# Task directions
Using the data below, show every line where the word "computer" occurs.

---------- The data

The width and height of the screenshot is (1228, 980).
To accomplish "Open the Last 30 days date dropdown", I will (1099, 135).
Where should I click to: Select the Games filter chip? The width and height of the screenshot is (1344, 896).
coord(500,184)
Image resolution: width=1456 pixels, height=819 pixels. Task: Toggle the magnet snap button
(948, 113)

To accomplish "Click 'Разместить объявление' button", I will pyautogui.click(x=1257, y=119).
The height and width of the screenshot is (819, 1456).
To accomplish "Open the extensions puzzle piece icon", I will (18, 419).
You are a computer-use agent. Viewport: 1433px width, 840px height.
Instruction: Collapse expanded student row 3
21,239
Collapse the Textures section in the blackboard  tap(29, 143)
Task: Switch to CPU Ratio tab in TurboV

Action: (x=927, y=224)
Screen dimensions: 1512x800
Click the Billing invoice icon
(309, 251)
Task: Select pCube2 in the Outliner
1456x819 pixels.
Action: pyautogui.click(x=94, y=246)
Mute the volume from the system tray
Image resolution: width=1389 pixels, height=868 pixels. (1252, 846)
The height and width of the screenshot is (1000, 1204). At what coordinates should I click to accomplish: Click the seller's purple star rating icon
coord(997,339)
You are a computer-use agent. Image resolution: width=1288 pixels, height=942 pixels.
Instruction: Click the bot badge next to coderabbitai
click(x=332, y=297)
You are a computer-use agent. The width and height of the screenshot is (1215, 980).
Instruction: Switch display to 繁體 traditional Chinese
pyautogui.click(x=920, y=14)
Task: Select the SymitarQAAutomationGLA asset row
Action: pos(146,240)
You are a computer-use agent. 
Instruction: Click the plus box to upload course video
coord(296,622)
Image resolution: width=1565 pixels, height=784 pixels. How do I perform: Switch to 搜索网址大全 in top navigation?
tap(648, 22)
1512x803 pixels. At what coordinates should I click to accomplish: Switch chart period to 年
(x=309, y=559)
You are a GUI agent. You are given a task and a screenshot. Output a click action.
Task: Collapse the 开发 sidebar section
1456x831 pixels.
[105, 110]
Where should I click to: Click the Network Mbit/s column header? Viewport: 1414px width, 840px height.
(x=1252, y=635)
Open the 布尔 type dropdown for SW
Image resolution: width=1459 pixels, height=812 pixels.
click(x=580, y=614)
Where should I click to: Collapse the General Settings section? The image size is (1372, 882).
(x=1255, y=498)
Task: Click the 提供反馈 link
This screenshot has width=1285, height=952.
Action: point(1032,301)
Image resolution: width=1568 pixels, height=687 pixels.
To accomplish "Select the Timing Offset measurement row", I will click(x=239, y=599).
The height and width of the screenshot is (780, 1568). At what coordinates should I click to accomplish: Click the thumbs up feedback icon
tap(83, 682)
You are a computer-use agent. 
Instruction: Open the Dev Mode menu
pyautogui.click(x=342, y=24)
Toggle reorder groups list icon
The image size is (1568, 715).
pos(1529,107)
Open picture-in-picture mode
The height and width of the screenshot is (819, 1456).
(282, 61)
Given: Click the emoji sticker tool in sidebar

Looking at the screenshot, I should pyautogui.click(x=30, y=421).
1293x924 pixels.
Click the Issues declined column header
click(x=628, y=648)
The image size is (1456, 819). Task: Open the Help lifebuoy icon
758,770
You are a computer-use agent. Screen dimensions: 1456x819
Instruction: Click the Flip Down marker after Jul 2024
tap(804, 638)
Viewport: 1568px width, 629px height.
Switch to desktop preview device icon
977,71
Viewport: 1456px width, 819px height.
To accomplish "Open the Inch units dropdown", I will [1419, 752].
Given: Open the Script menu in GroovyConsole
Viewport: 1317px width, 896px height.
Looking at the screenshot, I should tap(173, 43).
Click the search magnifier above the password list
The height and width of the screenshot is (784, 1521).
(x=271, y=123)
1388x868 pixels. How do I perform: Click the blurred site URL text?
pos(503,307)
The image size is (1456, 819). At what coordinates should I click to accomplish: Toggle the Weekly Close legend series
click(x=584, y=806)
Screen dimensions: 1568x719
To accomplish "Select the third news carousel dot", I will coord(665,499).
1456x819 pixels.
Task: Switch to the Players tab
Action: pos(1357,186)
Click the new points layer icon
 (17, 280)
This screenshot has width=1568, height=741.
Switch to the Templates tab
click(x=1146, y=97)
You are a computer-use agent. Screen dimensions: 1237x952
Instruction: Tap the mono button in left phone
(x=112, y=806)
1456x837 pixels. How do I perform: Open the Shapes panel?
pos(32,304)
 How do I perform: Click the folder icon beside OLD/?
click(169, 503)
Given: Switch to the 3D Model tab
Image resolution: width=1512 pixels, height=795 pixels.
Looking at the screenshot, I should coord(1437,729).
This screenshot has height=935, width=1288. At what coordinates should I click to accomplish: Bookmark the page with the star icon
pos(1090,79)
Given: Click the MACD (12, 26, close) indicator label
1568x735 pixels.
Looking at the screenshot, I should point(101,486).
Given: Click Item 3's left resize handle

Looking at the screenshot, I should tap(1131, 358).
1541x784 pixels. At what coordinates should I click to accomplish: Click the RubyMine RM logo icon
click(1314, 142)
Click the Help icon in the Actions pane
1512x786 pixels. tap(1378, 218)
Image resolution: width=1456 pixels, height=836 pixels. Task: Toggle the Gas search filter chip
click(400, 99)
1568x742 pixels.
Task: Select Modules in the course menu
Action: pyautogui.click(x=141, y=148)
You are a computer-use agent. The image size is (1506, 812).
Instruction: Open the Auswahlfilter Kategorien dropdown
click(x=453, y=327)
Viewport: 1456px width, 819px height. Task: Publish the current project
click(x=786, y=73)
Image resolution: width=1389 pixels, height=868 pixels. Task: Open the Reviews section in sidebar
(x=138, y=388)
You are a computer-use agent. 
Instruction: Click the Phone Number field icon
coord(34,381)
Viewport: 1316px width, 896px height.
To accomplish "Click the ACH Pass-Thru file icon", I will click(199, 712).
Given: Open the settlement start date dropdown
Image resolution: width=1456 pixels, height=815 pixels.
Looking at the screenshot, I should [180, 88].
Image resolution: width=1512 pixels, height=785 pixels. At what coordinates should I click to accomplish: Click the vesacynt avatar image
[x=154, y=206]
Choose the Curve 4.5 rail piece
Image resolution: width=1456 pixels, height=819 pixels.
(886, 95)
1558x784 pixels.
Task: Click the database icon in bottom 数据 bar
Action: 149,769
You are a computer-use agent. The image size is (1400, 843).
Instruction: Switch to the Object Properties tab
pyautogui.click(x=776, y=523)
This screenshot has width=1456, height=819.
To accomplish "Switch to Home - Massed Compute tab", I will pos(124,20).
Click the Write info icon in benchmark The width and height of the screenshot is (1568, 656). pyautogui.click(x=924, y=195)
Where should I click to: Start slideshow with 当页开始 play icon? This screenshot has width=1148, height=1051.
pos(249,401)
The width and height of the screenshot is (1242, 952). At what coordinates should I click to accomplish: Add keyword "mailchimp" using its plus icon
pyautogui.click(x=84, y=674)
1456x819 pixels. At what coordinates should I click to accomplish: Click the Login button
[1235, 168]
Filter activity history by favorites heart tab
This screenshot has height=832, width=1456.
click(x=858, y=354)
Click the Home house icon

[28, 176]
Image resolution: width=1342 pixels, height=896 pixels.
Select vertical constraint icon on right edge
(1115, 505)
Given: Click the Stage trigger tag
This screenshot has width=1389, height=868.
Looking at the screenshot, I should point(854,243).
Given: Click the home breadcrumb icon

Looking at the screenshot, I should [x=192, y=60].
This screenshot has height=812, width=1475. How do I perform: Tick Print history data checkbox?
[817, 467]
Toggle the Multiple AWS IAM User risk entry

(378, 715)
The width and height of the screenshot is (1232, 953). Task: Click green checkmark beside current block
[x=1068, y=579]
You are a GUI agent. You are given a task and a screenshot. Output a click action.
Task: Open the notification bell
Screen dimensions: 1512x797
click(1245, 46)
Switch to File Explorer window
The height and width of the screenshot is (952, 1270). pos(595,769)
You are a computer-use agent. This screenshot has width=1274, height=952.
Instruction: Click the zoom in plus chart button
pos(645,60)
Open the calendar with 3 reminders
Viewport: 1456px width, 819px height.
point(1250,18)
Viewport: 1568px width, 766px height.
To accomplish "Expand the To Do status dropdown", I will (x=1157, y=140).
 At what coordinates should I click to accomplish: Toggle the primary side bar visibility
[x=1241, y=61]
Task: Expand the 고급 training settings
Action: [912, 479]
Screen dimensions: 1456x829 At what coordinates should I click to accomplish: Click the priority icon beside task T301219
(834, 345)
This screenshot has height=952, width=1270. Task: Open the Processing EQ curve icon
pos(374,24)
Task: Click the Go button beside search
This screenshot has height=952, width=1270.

--------------------

# Task result
You are a computer-use agent. Viewport: 1433px width, 840px height.
You are a computer-use agent. Image resolution: width=1288 pixels, height=942 pixels.
You are a computer-use agent. The width and height of the screenshot is (1215, 980).
You are a computer-use agent. 
You are a computer-use agent. 
You are a computer-use agent. Screen dimensions: 1456x819
You are a computer-use agent. Screen dimensions: 1237x952
You are a computer-use agent. The image size is (1506, 812).
You are a computer-use agent. 
You are a computer-use agent. The image size is (1400, 843).
You are a computer-use agent. This screenshot has width=1274, height=952.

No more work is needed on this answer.